Copy verbatim the block of lines in the entries below whose first line contains "The height and width of the screenshot is (979, 1430)." and whose last line contains "Image resolution: width=268". Leave out all other lines.

= = = =

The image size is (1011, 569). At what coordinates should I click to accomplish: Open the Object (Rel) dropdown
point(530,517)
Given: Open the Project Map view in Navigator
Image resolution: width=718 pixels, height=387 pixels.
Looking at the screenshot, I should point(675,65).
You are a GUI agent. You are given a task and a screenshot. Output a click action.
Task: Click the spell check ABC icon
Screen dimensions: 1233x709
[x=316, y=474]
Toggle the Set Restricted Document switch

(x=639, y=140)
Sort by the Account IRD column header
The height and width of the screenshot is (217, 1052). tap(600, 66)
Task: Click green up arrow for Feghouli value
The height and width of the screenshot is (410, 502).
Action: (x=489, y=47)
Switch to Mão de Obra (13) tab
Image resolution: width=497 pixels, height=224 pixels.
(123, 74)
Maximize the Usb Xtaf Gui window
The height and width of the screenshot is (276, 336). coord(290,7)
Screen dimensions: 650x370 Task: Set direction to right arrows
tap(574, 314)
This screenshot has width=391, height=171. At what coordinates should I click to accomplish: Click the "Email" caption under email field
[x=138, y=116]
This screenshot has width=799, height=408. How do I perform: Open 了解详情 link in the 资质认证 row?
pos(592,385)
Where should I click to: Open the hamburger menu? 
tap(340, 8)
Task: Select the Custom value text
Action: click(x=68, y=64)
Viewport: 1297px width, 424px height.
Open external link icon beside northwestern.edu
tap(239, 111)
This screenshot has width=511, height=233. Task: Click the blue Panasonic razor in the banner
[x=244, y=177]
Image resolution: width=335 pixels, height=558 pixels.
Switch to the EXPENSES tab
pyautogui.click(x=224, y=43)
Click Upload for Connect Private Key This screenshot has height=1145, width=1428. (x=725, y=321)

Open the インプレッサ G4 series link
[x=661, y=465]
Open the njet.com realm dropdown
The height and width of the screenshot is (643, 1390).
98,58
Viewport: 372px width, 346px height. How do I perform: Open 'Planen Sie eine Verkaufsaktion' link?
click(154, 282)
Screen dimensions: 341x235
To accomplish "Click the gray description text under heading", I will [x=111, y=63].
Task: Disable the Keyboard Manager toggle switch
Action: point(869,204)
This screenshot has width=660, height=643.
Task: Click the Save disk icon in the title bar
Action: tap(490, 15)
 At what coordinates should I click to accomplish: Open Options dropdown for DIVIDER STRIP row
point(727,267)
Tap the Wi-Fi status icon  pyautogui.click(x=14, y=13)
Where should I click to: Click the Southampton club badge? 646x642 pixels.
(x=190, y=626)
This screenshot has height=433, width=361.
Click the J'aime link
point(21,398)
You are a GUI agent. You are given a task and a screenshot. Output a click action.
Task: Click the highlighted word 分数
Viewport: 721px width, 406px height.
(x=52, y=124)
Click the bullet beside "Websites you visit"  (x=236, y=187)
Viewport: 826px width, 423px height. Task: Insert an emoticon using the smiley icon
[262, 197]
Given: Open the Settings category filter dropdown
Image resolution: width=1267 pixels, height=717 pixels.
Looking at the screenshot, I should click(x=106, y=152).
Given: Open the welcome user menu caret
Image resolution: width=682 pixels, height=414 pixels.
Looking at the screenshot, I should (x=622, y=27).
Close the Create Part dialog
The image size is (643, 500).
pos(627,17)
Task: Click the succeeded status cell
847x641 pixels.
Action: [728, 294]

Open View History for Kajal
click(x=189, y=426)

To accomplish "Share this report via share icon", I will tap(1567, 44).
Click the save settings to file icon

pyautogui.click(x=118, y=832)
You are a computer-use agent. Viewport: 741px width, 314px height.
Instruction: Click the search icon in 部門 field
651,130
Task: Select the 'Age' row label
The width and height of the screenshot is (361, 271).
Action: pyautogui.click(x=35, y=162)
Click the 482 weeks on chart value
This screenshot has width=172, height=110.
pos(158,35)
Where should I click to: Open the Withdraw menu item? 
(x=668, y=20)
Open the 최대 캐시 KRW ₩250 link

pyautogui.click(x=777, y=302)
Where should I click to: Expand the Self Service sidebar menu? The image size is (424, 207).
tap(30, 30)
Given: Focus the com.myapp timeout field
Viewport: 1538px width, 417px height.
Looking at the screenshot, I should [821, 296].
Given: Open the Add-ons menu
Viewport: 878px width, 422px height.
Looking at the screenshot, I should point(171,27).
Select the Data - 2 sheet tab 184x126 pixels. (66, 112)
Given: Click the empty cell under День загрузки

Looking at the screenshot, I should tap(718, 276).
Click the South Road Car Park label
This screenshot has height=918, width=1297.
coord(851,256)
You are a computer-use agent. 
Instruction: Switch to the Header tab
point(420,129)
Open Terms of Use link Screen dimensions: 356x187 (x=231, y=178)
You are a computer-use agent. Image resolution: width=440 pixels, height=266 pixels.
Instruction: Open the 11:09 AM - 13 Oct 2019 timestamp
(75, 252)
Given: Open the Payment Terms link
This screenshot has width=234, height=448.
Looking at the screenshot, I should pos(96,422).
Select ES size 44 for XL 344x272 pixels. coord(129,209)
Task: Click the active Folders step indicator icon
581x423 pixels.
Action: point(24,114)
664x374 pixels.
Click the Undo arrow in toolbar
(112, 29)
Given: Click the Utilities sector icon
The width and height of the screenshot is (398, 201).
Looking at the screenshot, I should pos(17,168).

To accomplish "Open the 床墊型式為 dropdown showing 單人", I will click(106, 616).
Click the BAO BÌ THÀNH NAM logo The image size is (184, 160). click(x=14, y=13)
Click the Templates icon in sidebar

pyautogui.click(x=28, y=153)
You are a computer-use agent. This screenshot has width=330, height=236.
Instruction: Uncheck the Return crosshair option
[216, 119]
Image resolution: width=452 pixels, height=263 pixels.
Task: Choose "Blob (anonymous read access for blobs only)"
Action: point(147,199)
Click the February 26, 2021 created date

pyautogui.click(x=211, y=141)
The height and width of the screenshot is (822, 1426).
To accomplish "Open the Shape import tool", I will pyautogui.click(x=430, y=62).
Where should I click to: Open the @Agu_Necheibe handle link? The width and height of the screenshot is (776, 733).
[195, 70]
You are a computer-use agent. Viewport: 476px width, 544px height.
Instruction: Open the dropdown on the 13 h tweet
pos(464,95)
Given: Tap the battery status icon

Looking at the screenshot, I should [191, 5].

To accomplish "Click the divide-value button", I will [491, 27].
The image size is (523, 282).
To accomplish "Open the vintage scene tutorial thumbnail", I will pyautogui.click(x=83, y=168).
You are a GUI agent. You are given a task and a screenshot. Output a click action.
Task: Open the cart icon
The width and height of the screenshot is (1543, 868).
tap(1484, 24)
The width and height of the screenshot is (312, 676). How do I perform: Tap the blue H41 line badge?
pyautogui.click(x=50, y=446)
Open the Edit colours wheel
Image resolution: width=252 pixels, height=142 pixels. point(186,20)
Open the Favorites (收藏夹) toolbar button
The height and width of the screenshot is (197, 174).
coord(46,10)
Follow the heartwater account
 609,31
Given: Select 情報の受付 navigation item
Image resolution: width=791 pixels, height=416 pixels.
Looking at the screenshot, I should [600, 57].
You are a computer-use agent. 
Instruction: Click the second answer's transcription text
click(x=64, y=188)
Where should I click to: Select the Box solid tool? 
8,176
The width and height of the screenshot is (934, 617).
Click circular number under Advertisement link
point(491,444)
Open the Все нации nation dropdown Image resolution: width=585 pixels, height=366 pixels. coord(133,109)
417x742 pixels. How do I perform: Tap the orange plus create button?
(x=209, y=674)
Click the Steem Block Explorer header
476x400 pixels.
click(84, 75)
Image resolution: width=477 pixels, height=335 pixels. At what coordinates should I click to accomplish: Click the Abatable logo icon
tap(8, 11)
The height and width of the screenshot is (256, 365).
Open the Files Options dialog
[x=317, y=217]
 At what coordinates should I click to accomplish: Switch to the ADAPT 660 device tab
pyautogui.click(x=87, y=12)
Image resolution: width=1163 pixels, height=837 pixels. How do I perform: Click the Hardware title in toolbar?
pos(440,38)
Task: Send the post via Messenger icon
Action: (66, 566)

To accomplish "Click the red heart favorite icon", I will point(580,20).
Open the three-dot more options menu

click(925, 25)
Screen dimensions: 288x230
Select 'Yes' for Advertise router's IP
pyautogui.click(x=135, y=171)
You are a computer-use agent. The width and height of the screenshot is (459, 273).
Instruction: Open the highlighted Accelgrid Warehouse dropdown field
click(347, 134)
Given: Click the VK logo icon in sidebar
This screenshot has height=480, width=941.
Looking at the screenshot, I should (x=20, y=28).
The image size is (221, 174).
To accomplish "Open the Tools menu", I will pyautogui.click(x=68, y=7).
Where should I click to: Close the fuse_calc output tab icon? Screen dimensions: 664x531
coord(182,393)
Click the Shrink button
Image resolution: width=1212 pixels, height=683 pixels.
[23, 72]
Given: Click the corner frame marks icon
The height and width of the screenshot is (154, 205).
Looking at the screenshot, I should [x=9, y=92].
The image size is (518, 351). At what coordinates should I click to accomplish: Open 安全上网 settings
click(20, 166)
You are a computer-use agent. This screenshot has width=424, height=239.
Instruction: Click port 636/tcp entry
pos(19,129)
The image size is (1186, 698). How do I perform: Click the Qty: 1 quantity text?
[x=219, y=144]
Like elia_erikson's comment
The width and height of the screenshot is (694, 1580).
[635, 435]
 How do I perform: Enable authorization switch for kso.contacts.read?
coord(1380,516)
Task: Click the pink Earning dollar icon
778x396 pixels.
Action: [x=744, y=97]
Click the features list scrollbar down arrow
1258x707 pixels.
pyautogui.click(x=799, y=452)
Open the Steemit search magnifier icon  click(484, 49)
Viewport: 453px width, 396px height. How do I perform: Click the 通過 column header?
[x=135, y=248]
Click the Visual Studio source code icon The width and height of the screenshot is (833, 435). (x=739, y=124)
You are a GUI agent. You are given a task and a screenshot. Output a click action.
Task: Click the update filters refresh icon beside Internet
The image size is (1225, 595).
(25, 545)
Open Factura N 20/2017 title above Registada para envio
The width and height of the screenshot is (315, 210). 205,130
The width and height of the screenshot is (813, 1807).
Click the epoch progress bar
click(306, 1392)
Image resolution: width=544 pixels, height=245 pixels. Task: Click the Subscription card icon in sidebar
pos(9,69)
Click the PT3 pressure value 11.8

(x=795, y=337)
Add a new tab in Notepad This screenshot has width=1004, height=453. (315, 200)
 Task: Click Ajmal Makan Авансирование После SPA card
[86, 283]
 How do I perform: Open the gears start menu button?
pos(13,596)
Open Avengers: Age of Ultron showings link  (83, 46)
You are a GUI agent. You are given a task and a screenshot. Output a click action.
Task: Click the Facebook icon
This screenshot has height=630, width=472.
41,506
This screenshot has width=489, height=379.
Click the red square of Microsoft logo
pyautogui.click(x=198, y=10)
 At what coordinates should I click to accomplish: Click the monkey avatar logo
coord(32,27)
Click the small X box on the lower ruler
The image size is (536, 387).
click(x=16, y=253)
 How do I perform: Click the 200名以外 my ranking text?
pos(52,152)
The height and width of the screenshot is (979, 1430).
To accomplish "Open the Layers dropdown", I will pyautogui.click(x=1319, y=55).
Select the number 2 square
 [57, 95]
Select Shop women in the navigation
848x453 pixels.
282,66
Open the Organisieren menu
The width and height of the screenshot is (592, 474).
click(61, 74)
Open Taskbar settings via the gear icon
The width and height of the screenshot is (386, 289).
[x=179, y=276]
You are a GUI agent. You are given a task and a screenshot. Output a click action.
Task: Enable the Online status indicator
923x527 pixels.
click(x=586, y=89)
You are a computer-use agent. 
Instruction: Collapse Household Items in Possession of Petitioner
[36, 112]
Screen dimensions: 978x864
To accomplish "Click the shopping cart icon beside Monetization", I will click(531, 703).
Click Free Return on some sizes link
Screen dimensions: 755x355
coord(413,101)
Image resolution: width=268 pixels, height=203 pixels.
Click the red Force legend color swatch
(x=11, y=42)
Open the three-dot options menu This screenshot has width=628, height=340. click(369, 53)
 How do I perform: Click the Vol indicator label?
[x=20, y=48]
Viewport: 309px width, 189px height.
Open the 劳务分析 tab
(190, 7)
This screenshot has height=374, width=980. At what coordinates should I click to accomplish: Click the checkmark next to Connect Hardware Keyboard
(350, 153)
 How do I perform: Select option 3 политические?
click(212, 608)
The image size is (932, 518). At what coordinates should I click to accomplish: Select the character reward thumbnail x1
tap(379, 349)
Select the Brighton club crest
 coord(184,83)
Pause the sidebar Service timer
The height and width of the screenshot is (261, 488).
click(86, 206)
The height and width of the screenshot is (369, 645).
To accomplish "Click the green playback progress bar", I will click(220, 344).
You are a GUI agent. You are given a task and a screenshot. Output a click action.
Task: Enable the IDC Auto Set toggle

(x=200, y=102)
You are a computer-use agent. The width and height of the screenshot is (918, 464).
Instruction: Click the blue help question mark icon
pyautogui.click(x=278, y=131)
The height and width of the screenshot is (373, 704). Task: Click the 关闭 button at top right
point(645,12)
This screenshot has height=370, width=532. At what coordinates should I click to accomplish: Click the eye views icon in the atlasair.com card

= = = =

Task result
The height and width of the screenshot is (979, 1430).
To accomplish "Open the Layers dropdown", I will pyautogui.click(x=1319, y=55).
Select the number 2 square
 [57, 95]
Select Shop women in the navigation
848x453 pixels.
282,66
Open the Organisieren menu
The width and height of the screenshot is (592, 474).
click(61, 74)
Open Taskbar settings via the gear icon
The width and height of the screenshot is (386, 289).
[x=179, y=276]
You are a GUI agent. You are given a task and a screenshot. Output a click action.
Task: Enable the Online status indicator
923x527 pixels.
click(x=586, y=89)
You are a computer-use agent. 
Instruction: Collapse Household Items in Possession of Petitioner
[36, 112]
Screen dimensions: 978x864
To accomplish "Click the shopping cart icon beside Monetization", I will click(531, 703).
Click Free Return on some sizes link
Screen dimensions: 755x355
coord(413,101)
Image resolution: width=268 pixels, height=203 pixels.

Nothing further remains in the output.